Nel caso concreto, la Corte di Cassazione conferma la statuizione dei giudici di merito, che avevano rinvenuto – quanto a coefficiente psichico – il dolo alternativo di lesioni o di omicidio, dolo da qualificarsi, per consolidata giurisprudenza, in ogni caso come dolo diretto (o, secondo altro tipo di classificazione, come “dolo diretto di secondo grado”) e mai come dolo eventuale (Dottrina critica l’assunto, ritenendo che il dolo alternativo possa anche assurgere a dolus eventualis, e afferma che la giurisprudenza, considerando il dolo alternativo di tenore pari al dolo diretto, abbia come fine quello di salvare l’applicabilità dell’istituto del tentativo in tutti i casi in cui il coefficiente psichico del reo sia piuttosto quello del dolo eventuale, coefficiente rispetto al quale il tentativo si pone in situazione di assoluta frizione).
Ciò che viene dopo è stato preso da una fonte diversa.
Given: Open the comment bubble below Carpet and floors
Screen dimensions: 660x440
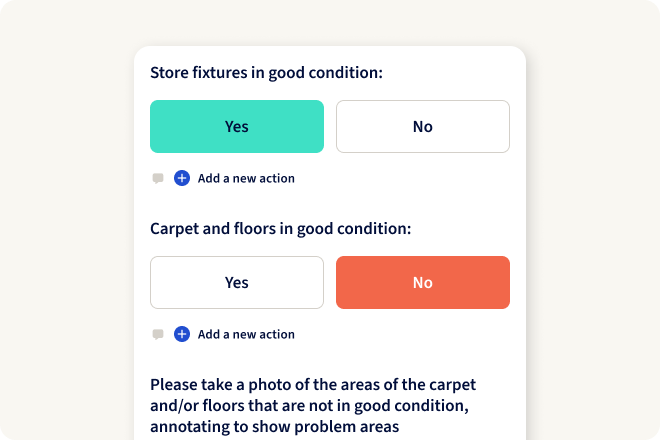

Dalle circostanze emerse in giudizio, infatti, la Corte Territoriale aveva evinto una stato psicologico di ‘indifferenza’ del reo nei confronti dell’evento lesioni piuttosto che dell’evento morte, sintomatico di rappresentazione e volontà non solo rispetto al reato meno grave, quanto anche rispetto all’esito più tragico, sicché la fattispecie realizzata rientra correttamente nell’ipotesi di omicidio volontario anziché nella fattispecie meno grave di omicidio preterintenzionale.